Namun begitu, memperbaiki sikap ini bukan perkara mudah. Nabi Musa pun harus bersusah payah membangun kepercayaan diri umatnya. Bani Israil memang terjangkiti penyakit bangsa terjajah, mereka merasa terhina, lemah dan tak berdaya. Musa terus berupaya menanamkan keimanan umatnya kepada Allah, mengajarkan jika seorang hamba bertawakal kepada Allah, pasti Allah akan memberikan kekuatan kepadanya.

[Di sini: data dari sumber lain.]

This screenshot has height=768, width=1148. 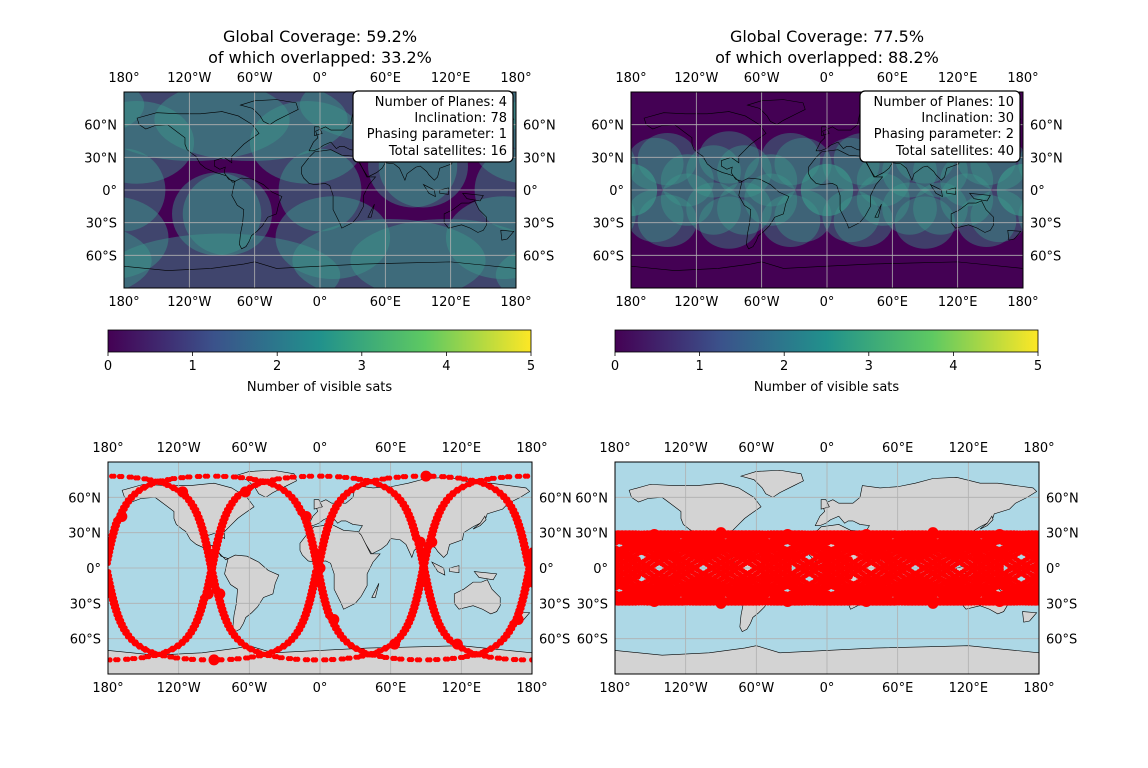 What do you see at coordinates (86, 640) in the screenshot?
I see `lat-tick-left: 60°S` at bounding box center [86, 640].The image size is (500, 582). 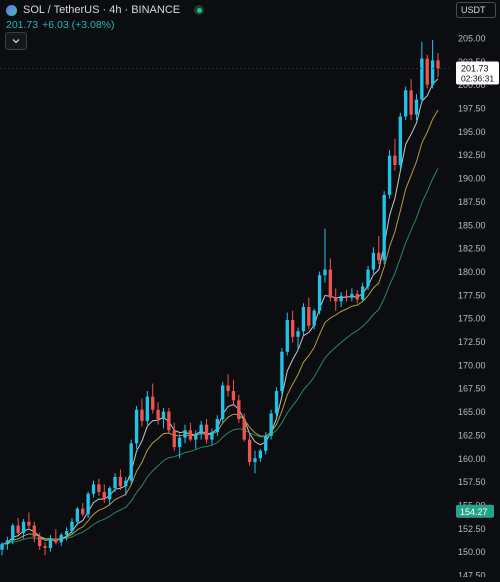 What do you see at coordinates (475, 511) in the screenshot?
I see `marker-badge` at bounding box center [475, 511].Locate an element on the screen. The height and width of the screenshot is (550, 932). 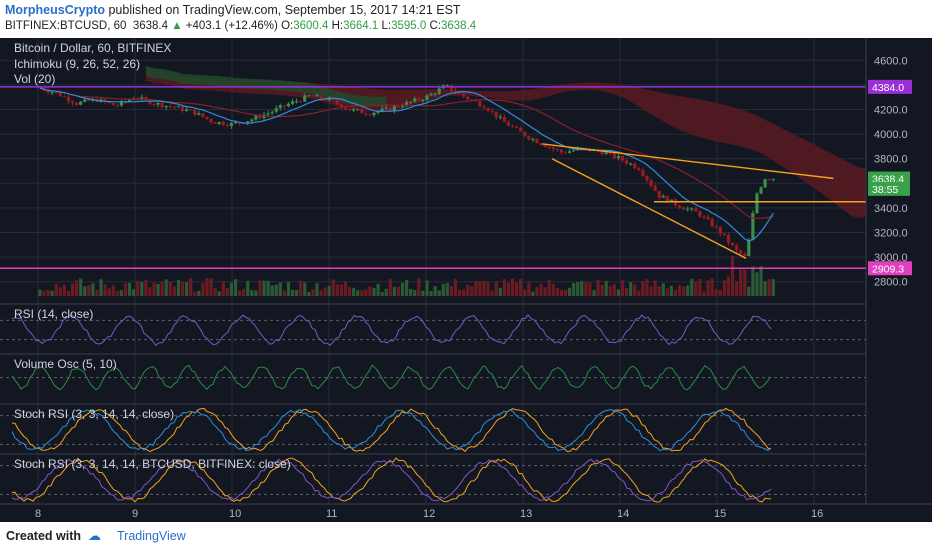
low-value: 3595.0 is located at coordinates (409, 26).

Mengembangkan bakat dan minat
Sulitnya membangun kepercayaan diri ini – tentunya dalam skala yang berbeda - juga dirasakan oleh Gita. Awalnya ia malah tersinggung ketika sang suami mulai meyanjung-nyanjungnya, “Gombal !” katanya dalam hati. Tapi, suaminya bukan hanya mengobral kegombalan.“ Ia benar-benar membimbing saya untuk mengakui karunia Allah dalam diri saya,” tutur Gita. Dia didorong untuk mengembangkan minat dan bakat yang selama ini tak pernah ia pedulikan. Mulanya, Ahmad mengundang teman-temannya untuk sebuah syukuran kecil di rumah. Ia meminta Gita membuat kue. Ternyata hasilnya cukup sempurna. Seluruh tamu suka dengan kue buatan Gita.

Teman-teman Ahmad pun meminta dibuatkan kue oleh Gita. Maka mulailah Gita asyik membuat kue. Menemukan minat dan bakat menjadi salah satu pintu masuk untuk membangun kepercayaan diri. Penemuan ini bisa jadi direkayasa atau karena sebuah peristiwa yang tak disengaja. Sampai saat ini Gita sendiri tak tahu apakah suaminya memang merekayasa syukuran kecil itu untuk menampilkan bakat membuat kue Gita. Atau itu momen syukuran biasa.

Langkah berikutnya adalah mengembangkan bakat dan minat tersebut. Ini cukup sulit, karena yang bersangkutan harus mengubah gaya berfikirnya terhadap diri sendiri. Jika selama ini ia selalu membandingkan diri sendiri dengan orang lain, maka kebiasaan ini harus ia tinggalkan. Ia harus menanamkan pemikiran, “Inilah diriku dan dengan izin Allah aku akan mengembangkan apa yang kupunya.” Dalam posisi ini lingkungan hanya bisa mendorong. Diri sendirilah yang menentukan apakah ia akan bergerak maju atau tidak.

Gaya berfikir Gita kini mulai berubah. Dorongannya untuk melangkah maju pun muncul. Secara perlahan Gita mulai menemukan dirinya. Ia mulai percaya bahwa Allah juga mengkaruniainya dengan kelebihan. Ia pun mulai dapat menerima kata-kata suaminya yang berusaha menunjukkan kelebihannya. Rasa syukur itu telah membukakan mata Gita, bahwa ia tak seburuk yang ia sangka. Ia tampak lebih riang dan berani membuat keputusan. Ia pun mulai aktif dalam kegiatan kemasyarakatan. “Kini saya lebih berupaya untuk mensyukuri apa yang telah Allah berikan,” katanya menutup cerita.